It was thirty minutes to the commencement of the Financial Analysis exam; we were all seated in the hall, revising singularly or in little groups, and of course, some were gisting in groups as well. My mind drifted – coming from a non-accounting background and with no interest in accounting, it didn’t take much for my mind to drift. If it were not a required course, I would gladly have avoided it. Then I heard the voices around – as usual Smart’s voice was the loudest.
Smart was the class clown, very smart like his name connotes, and very funny as well. He could turn any and everything into a joke. That day, he was talking about how he needed extra streams of income because he wanted to get married. He asked if we (his audience) knew how much it cost to marry a wife: the bride price, then other requirements, and the cost of the marriage ceremony, etc. I turned to him and his little group with a ‘really?’ stare: like, is that our immediate need? Then one of his listeners turned to me, asking me the ‘Why are ladies so expensive? question.
My response was a ‘Not now, can we take it up after the exam?’
He continued saying; outrageous bride price is what keeps most men from marrying young, and us ladies, have to reduce it. There I was looking at him like: ‘huh? Can you please let me study?’

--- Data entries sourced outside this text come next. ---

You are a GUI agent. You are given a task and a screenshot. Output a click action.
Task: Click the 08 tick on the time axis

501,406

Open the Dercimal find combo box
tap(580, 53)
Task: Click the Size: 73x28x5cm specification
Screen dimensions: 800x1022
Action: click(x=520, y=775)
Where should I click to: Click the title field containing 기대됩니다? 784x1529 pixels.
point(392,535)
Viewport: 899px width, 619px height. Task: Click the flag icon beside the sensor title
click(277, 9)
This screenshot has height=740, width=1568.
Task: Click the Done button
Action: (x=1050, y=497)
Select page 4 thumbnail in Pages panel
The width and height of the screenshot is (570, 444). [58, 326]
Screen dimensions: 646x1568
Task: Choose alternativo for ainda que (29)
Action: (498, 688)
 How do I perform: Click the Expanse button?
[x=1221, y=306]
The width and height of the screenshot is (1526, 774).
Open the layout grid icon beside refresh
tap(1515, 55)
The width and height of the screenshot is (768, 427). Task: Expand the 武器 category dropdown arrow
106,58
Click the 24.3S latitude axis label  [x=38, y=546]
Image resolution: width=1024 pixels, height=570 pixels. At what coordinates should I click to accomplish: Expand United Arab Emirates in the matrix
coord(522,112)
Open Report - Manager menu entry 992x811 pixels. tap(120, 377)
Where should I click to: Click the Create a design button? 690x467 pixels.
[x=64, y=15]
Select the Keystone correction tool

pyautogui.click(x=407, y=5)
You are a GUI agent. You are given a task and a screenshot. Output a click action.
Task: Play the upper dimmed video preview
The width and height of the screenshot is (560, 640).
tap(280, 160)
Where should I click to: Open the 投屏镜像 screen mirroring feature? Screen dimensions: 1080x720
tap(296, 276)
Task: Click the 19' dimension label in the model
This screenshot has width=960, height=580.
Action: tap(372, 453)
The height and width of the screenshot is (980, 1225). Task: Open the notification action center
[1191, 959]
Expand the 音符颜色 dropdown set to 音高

We didn’t continue the discussion after the exam, but it got me thinking. Are women to blame for the expensive/outrageous bride price? Who sets the bride price? The bride, her family or good old ‘culture’?

I remember the famous bride price app of 2014. I had so much fun with it. I would tweak and manipulate my bride price any, which way, and I found the elders and their comments totally hilarious. However, there was a very negative public outcry, which I found totally senseless.

The bride price app was one of the issues that cemented my belief that we Nigerians pursue shadows rather than substance. We made such a big deal about an app which calculates bride price – which to me was a harmless bit of fun –  but we don’t speak up against the ‘inflated’ bride price which our families charge daily.
Who determines this bride price? Isn’t it our fathers and uncles? If we are so pained by it, we should take it up with them.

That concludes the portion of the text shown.